Eventually, even White Trash People have to talk to each other. When such emergencies arise, White Trash People like to make small talk about current events. This is why they love the Weekly World News.
The best attribute about the Weekly World News is that it’s the world’s only reliable newspaper. It even says so right on the paper itself. And they couldn’t possibly lie about that because that would mean it’s not true.
Everything else you need to know about the Weekly World News is in its name.
First, it comes out weekly. That’s really about as often as most White Trash People can be bothered to read anything.
Second, it covers the whole world. How else would people ever know there was a Jesus toaster in Tirana, Albania burning an image of the Lord and Savior himself into every slice bread dropped into it; or that Bat Boy was now in Afghanistan fighting the Taliban?
Third, it’s the news. Shit you think NBC is going to tell people the real news? No, they are too busy with their leftist propaganda to inform people that Elvis is still alive. And is working hard to impregnate Oprah.
Hell, he’d of done it by now if Gayle wasn’t always getting in the way.
Finally the Weekly World News gives plain old comfort to White Trash People. As long as there is a 200 pound three-year old out there, they know their 150 pound three-year old is not the world’s fattest. And if he’s not the world’s fattest, then he’s not a freak.
And nothing is more important to White Trash People than not standing out as freaks.
They stopped publishing it last year.
Unfortunately, WWN has been shut down and is no longer producing new issues.

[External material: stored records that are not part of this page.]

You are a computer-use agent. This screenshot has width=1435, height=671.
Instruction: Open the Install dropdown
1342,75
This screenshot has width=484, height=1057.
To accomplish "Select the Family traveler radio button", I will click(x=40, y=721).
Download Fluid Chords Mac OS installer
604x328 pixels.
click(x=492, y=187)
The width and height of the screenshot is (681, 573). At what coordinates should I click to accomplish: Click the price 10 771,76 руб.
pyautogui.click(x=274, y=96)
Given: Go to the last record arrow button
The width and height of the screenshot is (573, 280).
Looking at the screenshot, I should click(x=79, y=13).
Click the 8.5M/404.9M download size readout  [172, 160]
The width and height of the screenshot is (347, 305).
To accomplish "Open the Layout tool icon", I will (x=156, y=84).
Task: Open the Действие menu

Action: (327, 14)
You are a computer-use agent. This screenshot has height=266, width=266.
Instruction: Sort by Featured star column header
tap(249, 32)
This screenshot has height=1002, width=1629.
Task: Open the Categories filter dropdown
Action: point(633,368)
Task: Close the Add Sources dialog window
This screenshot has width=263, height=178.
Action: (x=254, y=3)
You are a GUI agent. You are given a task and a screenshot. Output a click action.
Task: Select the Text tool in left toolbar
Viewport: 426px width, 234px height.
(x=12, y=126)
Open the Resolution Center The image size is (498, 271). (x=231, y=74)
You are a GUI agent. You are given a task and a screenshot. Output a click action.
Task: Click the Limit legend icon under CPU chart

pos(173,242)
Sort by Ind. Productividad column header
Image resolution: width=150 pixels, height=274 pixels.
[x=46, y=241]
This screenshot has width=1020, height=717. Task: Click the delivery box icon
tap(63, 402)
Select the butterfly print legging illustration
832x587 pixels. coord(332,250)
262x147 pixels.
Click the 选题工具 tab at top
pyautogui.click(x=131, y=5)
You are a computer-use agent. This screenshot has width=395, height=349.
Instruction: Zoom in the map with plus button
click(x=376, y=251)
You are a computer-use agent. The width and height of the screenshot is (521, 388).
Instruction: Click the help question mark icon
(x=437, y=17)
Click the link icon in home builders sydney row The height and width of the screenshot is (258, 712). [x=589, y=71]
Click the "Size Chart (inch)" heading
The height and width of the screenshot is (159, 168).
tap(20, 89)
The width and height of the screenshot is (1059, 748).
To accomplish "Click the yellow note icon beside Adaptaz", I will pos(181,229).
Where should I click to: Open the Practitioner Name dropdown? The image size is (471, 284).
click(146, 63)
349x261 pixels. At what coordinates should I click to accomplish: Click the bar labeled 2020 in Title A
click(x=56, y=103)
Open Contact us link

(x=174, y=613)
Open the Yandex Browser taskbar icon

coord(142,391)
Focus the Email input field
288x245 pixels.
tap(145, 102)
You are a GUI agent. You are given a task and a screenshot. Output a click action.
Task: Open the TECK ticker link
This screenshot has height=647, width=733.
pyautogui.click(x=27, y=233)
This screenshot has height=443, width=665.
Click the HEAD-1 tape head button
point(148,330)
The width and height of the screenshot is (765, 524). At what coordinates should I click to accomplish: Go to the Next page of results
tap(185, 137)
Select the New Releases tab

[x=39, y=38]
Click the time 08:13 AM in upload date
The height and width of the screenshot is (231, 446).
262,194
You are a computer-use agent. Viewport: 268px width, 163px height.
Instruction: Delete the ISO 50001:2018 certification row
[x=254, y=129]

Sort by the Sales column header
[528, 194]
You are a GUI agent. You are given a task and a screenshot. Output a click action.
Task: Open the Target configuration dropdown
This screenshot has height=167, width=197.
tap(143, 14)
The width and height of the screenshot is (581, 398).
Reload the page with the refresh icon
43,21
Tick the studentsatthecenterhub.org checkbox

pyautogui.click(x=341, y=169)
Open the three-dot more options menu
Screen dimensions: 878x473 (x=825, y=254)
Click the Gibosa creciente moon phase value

Ever since I was a kid I always wondered what kept these rags on the market. Use to ammuse me but know get really annoyed as both an environmentalist and a avid reader. I believe in the benifits of the written word to enlighten our society but don’t believe trees should be murdered for this stuff. Nor electricity burned for the printing nor fossil fuels for the transport thereof. Wish these people would check the “Batboy impregnates Oprah” story online instead of in hard copy but that would entail computer literacy. Also entails buying a computer when you have already spent all your money on a bass boat and a dear stand w/ AC.